## Provided passage:
+ + + +
This book, as previously established, does not seem like an edition belonging to those where “The historie of foure-footed beastes” and “The historie of serpents” were published jointly in 1658. In consulting archivist Malenda Triller, I learn that the most plausible way for two books published and printed a year apart to be included in the same codex is that a private individual had them bound into a single one. Reasons such as admiration for both works, the pragmatism of keeping two volumes in one place, faster consultation, or even the guarantee of equal preservation of the manuscripts might be considered, but the true motivations why this was done are unknown, as is the identity of the hypothetical individual who had Topsell’s two works bound together in the same volume. The inscription of a name –Jonathan Yates – and a date –1660– on the first page that we do preserve of the first book might be a piece of potential evidence that could give us more answers to the mistery of the individual who bound both books.
+ + + +
## Dataset content:
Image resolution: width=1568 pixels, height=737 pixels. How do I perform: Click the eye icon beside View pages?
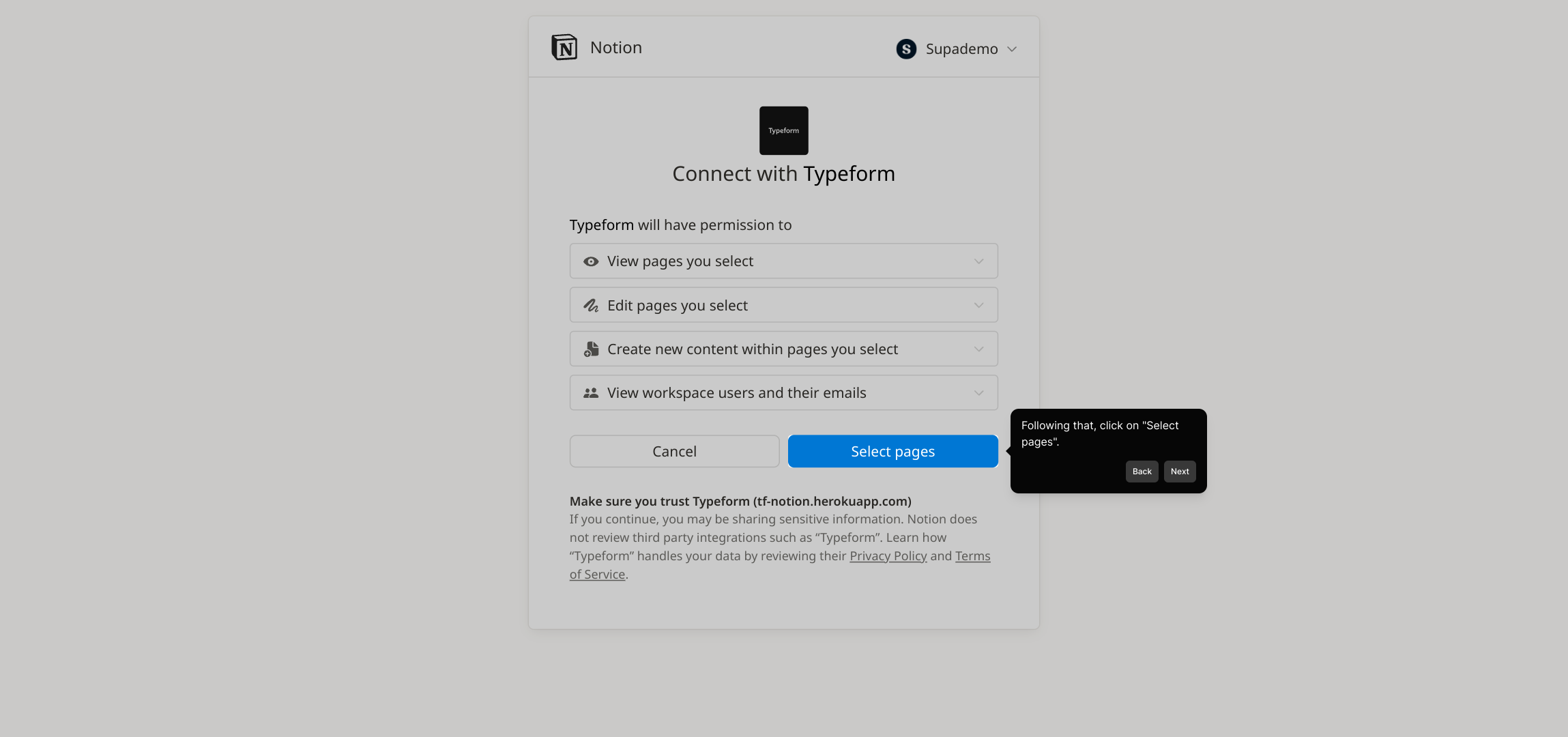click(x=591, y=261)
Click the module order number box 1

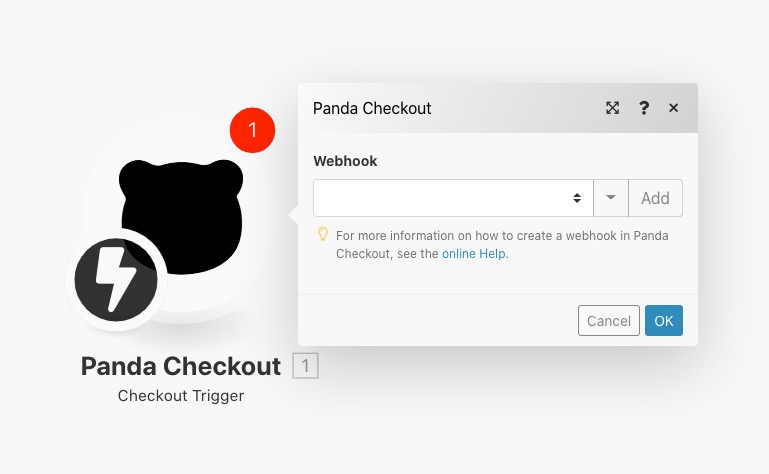[x=306, y=366]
+ + + +
## Exercise objective:
Check whether each of these statements agrees with the passage about the Topsell volume, answering yes or no and quoting the words of the passage that decide it. 1. The author consulted an archivist about how the two books came to be in one codex. 2. The true motivations for binding the two works together are known. 3. The inscription on the first page gives the date 1658.

## Expected answer:
1. Yes: "In consulting archivist Malenda Triller, I learn that the most plausible way for two books published and printed a year apart to be included in the same codex is that a private individual had them bound into a single one."
2. No: "the true motivations why this was done are unknown"
3. No: "a name –Jonathan Yates – and a date –1660– on the first page"